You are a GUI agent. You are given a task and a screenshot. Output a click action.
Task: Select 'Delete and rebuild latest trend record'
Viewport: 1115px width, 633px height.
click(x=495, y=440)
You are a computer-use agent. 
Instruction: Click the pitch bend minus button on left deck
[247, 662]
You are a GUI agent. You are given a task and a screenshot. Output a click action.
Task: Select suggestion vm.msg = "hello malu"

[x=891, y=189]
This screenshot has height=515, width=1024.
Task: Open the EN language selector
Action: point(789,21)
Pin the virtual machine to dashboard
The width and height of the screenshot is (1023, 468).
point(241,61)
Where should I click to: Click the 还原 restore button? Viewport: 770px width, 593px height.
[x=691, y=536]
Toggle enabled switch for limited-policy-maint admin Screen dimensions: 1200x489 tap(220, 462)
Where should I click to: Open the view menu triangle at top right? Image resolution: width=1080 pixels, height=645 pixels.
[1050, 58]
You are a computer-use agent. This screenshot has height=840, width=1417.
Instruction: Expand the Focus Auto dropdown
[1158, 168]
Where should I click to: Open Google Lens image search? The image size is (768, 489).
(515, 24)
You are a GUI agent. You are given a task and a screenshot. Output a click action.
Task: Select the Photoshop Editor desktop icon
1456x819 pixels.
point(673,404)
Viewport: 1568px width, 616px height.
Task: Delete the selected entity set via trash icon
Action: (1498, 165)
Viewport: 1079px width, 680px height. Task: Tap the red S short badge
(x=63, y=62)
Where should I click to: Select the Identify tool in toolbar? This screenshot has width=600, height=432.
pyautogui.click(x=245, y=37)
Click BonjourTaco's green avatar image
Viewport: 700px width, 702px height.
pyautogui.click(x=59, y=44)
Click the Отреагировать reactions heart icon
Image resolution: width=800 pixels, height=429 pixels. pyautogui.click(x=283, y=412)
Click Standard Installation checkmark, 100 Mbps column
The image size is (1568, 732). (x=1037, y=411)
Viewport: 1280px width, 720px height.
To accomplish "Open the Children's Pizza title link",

★ ★ ★ ★ ★ ★ ★

■ Task details ■
Restate the material word for word so that no line differs from the original.

■ Response area ■
You are a GUI agent. You are given a task and a screenshot. Output a click action.
Task: Select 'Delete and rebuild latest trend record'
Viewport: 1115px width, 633px height.
click(x=495, y=440)
You are a computer-use agent. 
Instruction: Click the pitch bend minus button on left deck
[247, 662]
You are a GUI agent. You are given a task and a screenshot. Output a click action.
Task: Select suggestion vm.msg = "hello malu"

[x=891, y=189]
This screenshot has height=515, width=1024.
Task: Open the EN language selector
Action: point(789,21)
Pin the virtual machine to dashboard
The width and height of the screenshot is (1023, 468).
point(241,61)
Where should I click to: Click the 还原 restore button? Viewport: 770px width, 593px height.
[x=691, y=536]
Toggle enabled switch for limited-policy-maint admin Screen dimensions: 1200x489 tap(220, 462)
Where should I click to: Open the view menu triangle at top right? Image resolution: width=1080 pixels, height=645 pixels.
[1050, 58]
You are a computer-use agent. This screenshot has height=840, width=1417.
Instruction: Expand the Focus Auto dropdown
[1158, 168]
Where should I click to: Open Google Lens image search? The image size is (768, 489).
(515, 24)
You are a GUI agent. You are given a task and a screenshot. Output a click action.
Task: Select the Photoshop Editor desktop icon
1456x819 pixels.
point(673,404)
Viewport: 1568px width, 616px height.
Task: Delete the selected entity set via trash icon
Action: (1498, 165)
Viewport: 1079px width, 680px height. Task: Tap the red S short badge
(x=63, y=62)
Where should I click to: Select the Identify tool in toolbar? This screenshot has width=600, height=432.
pyautogui.click(x=245, y=37)
Click BonjourTaco's green avatar image
Viewport: 700px width, 702px height.
pyautogui.click(x=59, y=44)
Click the Отреагировать reactions heart icon
Image resolution: width=800 pixels, height=429 pixels. pyautogui.click(x=283, y=412)
Click Standard Installation checkmark, 100 Mbps column
The image size is (1568, 732). (x=1037, y=411)
Viewport: 1280px width, 720px height.
To accomplish "Open the Children's Pizza title link",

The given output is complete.